Mochileiro inveterado, o engenheiro Marhmed Hashemj, 28 anos, estava com tudo programado para a viagem dos sonhos, que era conhecer o Irã: roteiro pronto, reservas feitas, passagens compradas... Ele só se esqueceu de “combinar” com a saúde. Dias antes de embarcar, quase caiu de cama por causa de uma gripe.

“Acho que meu organismo sentiu a adrenalina que estava por vir, e o corpo respondeu com queda na imunidade. Fiquei gripado e com faringite”, contou Marhmed.

Assim como aconteceu com o jovem, muita gente acaba ficando doente no momento em que entra de férias. E a satisfação com a chegada dos dias de descanso se mistura com alguns sintomas bem chatos, como mal-estar, resfriados, enxaquecas, entre outros probleminhas.

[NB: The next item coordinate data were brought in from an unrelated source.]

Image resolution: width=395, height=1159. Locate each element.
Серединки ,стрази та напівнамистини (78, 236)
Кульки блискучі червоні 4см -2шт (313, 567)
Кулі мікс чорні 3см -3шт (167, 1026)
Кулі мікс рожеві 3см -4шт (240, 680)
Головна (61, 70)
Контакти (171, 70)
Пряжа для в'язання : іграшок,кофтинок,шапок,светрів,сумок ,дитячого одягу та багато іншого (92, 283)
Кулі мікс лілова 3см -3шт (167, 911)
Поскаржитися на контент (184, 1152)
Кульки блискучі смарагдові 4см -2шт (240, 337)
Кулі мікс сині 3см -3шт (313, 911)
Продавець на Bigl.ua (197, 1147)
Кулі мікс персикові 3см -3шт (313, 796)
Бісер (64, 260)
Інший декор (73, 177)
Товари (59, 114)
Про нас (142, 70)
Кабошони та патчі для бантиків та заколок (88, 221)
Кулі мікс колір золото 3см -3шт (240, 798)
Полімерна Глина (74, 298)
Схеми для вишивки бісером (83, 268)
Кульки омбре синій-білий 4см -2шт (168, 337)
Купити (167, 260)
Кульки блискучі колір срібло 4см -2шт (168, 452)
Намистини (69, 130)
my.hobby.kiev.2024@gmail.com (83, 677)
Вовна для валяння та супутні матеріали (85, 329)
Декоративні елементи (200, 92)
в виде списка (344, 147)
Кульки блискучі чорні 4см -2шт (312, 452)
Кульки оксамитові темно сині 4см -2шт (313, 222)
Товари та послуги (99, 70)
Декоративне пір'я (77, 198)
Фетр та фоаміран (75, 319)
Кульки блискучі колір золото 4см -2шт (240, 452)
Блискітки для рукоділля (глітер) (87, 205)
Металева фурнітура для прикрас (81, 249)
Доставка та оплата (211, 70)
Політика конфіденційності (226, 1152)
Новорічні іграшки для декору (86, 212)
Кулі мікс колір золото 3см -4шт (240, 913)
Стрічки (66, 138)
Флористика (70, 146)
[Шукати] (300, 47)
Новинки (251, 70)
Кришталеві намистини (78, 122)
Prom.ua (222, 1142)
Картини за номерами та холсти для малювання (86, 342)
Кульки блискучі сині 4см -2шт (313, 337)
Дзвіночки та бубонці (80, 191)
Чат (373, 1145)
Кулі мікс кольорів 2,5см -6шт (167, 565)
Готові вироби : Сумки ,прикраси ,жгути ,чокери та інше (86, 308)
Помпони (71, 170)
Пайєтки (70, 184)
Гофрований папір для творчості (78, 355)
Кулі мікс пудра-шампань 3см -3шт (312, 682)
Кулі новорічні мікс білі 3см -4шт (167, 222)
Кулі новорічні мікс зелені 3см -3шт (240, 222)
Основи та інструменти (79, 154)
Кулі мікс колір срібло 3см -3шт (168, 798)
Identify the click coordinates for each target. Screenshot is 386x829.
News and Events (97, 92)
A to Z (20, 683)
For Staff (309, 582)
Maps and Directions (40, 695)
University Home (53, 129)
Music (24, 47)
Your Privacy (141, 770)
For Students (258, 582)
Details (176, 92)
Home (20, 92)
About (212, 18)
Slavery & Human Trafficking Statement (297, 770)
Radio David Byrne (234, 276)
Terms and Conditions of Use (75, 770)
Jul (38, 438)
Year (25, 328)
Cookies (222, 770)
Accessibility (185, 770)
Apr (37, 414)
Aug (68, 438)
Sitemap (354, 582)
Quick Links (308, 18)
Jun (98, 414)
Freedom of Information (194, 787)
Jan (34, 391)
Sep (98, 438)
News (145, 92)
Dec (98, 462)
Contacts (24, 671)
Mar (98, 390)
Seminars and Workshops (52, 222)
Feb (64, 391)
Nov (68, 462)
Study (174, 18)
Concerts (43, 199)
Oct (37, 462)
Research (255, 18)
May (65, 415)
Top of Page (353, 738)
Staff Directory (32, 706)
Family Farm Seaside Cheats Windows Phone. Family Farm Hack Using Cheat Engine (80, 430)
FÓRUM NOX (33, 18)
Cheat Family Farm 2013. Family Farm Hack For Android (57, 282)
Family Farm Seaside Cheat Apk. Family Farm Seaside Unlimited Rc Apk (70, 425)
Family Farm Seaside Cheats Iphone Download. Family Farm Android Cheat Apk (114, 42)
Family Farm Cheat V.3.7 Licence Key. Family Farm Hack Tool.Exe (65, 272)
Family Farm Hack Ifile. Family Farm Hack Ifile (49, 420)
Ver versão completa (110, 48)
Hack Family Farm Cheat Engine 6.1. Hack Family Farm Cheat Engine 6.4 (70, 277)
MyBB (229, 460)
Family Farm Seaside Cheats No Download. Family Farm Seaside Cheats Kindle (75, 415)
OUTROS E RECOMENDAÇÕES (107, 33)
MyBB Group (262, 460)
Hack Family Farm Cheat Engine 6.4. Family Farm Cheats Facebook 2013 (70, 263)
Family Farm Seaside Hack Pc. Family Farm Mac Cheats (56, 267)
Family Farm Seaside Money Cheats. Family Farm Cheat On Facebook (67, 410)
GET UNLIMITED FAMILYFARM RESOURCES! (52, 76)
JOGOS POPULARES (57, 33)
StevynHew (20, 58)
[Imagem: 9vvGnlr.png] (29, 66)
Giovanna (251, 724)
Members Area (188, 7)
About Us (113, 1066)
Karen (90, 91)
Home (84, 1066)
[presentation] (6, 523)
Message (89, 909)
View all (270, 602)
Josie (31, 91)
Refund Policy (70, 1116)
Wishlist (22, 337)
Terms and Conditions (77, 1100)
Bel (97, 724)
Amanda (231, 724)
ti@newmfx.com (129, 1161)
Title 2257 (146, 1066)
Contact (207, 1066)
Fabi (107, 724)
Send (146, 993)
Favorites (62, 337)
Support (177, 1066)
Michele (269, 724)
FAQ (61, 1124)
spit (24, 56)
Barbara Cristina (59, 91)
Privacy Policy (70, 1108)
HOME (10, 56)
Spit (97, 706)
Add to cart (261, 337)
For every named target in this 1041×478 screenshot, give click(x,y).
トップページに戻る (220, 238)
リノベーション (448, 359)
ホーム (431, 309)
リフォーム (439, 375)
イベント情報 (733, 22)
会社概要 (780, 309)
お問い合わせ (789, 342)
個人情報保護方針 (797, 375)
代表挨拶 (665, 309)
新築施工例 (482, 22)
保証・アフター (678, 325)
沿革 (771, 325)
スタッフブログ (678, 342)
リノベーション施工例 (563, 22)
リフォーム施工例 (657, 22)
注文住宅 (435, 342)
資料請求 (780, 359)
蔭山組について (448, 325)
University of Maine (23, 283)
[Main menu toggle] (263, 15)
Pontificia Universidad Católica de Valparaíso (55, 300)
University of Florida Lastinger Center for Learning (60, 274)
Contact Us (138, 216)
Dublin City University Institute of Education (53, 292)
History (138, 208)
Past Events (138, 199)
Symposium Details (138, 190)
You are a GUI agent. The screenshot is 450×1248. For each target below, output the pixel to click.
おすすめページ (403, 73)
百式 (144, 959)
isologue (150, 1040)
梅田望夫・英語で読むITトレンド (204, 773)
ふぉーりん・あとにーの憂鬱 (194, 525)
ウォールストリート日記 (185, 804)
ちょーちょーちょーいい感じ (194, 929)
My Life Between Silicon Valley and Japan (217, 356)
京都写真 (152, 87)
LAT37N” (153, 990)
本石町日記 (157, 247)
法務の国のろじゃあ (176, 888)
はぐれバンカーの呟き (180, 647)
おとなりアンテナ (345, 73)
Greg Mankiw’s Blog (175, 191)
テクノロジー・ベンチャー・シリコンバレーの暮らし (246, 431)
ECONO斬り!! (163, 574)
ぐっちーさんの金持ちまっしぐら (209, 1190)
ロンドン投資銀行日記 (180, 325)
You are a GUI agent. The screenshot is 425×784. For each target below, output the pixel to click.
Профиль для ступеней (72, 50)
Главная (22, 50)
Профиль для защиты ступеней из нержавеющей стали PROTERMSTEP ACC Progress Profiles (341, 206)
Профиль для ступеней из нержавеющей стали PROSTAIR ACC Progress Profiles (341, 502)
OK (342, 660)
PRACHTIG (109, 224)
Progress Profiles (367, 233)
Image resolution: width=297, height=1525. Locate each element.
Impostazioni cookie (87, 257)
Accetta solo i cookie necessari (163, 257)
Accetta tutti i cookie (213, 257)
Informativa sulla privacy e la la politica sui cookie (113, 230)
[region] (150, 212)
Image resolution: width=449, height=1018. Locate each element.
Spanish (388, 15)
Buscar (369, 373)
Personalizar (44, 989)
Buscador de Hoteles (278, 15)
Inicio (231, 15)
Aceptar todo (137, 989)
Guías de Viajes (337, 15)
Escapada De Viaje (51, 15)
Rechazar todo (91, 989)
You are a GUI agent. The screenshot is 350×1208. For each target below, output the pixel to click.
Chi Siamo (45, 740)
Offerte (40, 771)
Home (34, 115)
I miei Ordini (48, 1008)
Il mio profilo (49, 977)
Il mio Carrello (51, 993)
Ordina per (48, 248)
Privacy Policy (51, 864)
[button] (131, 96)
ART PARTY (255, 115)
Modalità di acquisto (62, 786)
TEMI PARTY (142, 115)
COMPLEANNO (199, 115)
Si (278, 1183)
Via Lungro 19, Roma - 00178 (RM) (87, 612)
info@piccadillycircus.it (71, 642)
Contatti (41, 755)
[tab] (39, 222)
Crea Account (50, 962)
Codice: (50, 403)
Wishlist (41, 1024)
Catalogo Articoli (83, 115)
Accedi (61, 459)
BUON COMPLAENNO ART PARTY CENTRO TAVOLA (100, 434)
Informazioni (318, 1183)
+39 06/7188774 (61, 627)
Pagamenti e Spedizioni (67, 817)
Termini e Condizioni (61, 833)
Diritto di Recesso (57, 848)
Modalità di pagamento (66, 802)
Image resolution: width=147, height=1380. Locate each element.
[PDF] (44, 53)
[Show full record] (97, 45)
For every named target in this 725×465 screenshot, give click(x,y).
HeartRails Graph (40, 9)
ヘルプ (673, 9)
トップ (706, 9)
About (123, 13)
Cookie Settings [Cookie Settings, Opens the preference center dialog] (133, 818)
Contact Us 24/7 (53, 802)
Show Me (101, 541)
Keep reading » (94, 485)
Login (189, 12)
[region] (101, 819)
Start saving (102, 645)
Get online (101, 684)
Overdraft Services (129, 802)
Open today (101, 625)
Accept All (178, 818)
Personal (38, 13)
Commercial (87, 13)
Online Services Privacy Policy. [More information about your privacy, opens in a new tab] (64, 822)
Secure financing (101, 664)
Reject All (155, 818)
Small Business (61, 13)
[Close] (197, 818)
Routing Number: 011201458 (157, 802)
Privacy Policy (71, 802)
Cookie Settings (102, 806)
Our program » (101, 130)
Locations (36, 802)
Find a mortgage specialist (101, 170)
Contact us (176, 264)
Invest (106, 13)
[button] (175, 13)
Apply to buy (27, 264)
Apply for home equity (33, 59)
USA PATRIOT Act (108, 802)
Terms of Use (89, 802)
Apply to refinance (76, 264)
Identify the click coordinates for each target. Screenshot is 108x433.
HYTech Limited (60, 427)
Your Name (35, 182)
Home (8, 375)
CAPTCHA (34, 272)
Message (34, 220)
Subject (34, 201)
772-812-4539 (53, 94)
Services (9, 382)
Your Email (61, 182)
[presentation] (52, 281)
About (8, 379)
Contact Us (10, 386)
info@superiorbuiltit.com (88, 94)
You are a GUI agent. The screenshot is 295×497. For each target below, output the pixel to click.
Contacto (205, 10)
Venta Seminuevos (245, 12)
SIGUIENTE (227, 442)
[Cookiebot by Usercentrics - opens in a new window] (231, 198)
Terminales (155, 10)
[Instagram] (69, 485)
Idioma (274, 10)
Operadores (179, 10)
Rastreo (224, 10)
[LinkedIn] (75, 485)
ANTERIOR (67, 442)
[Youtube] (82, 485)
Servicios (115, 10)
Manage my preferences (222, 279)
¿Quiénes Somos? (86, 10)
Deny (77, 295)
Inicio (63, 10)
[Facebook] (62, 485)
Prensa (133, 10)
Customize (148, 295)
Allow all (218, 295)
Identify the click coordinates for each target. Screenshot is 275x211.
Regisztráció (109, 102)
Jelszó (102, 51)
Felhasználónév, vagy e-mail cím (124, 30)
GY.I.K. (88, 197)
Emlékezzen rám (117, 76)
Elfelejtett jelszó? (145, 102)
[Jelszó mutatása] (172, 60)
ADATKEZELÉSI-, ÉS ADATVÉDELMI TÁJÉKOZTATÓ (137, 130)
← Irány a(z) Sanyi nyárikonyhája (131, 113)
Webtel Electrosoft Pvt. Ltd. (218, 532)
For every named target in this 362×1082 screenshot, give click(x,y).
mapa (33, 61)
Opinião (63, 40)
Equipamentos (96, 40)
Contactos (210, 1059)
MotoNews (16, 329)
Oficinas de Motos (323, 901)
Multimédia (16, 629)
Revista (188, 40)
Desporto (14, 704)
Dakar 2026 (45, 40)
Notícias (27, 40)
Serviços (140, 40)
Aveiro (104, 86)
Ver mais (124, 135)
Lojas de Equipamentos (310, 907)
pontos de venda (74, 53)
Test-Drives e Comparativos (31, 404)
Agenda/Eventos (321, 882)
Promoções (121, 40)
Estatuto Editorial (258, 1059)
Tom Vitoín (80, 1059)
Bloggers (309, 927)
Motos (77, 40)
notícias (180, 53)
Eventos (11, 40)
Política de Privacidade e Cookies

“Isso é mais comum do que podemos imaginar”, afirma o psicólogoMarcelo Alves dos Santos, professor da Faculdade de Administração e de Engenharia da Mackenzie de Campinas (SP).

Vários estudos já apontaram essa relação entre saúde e o descanso. Tanto que há um nome para o problema: é a chamada Síndrome do Lazer.

Desaceleração

“A gente vive numa sociedade onde tudo é corrido, tudo é para ontem. As empresas trabalham com o conceito da polivalência, o que fez com que aumentasse o escopo da nossa atuação. Isso, por natureza, já leva um organismo a um aceleramento. Mas quando esse corpo entra de férias, há uma desaceleração nesse ritmo. É como se o corpo não decodificasse que não precisa acordar tão cedo, que não precisa pegar trânsito”, explica o psicólogo.

Mudanças fisiológicas acontecem quando mudamos de repente a rotina. “A mudança de rotina gera alterações no nosso organismo, que precisa de um tempo para se adaptar. Muita gente fica doente na véspera das férias, principalmente se vai haver uma viagem. Essa ansiedade pode levar a uma baixa no sistema imunológico”, observa o clínico-geral e médico do trabalho Cristiano Cesana Cardoso.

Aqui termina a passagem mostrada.